▶ **Records to process**
########################################
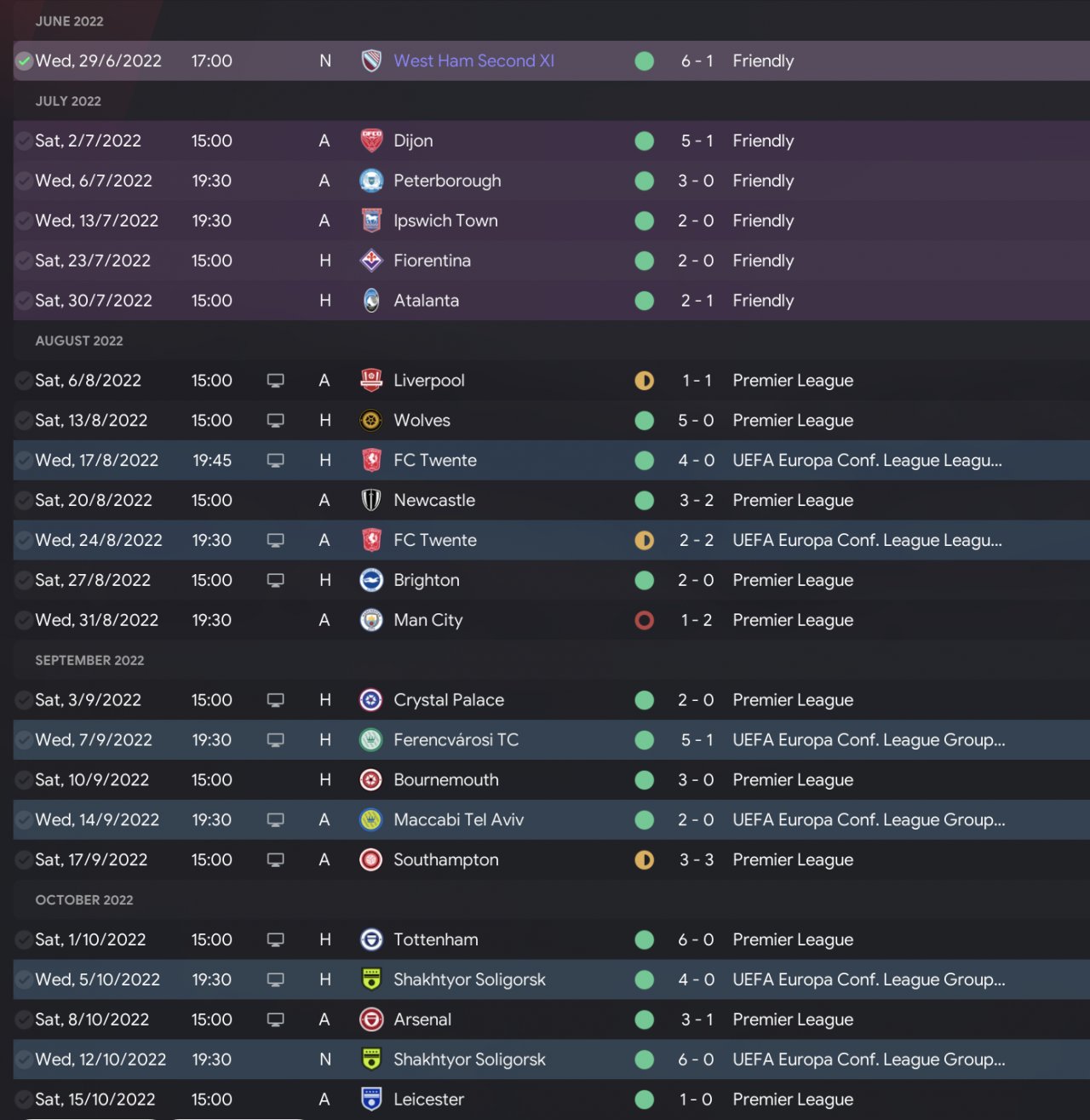Click the Liverpool club badge icon
This screenshot has height=1120, width=1090.
point(371,381)
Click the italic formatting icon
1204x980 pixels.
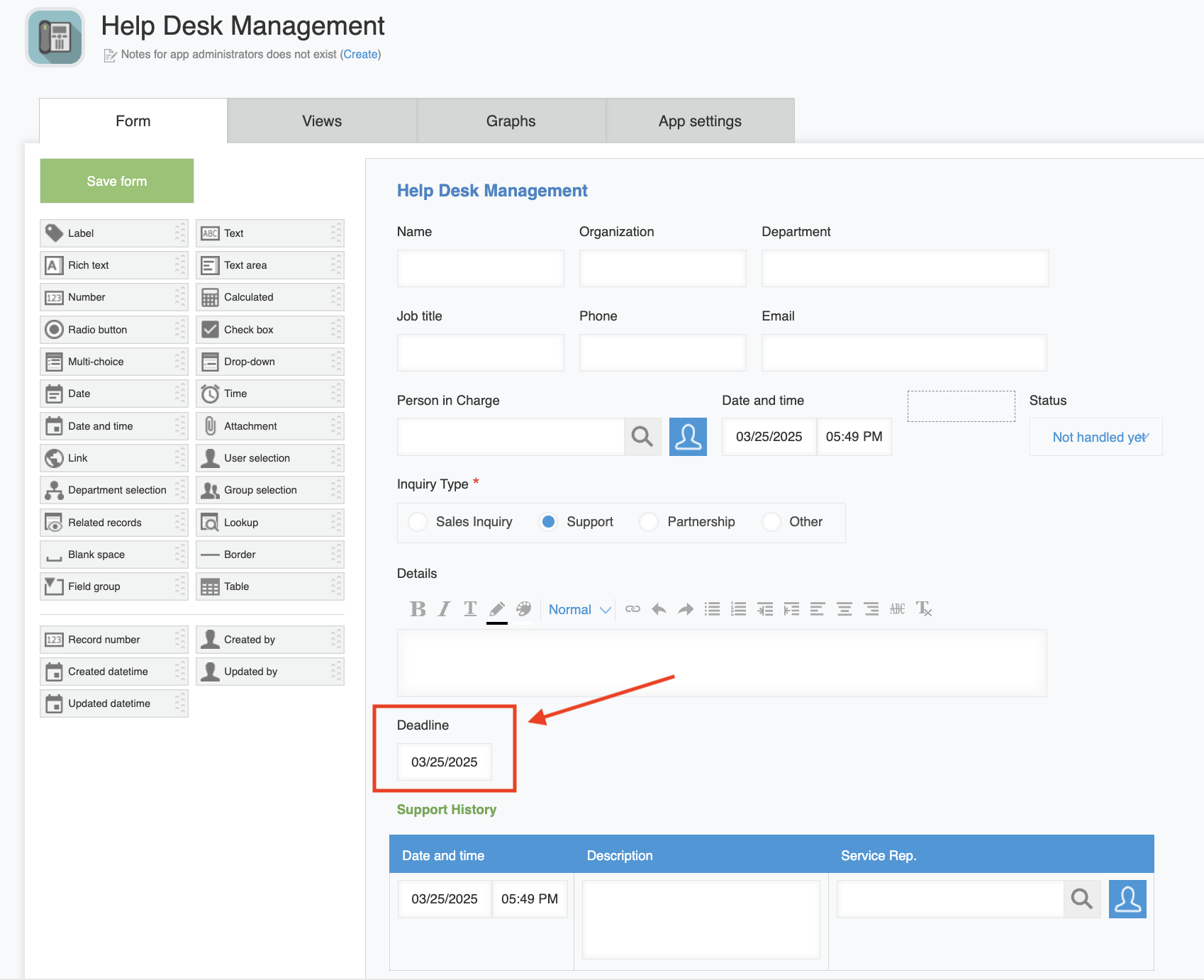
########################################
▶ **What you are asked to do**
Can you copy out, word for word, the lines starting at the one that contains "Click the italic formatting icon" and ending with the last line, leaving out any pictures?

▶ **Exercise output**
Click the italic formatting icon
1204x980 pixels.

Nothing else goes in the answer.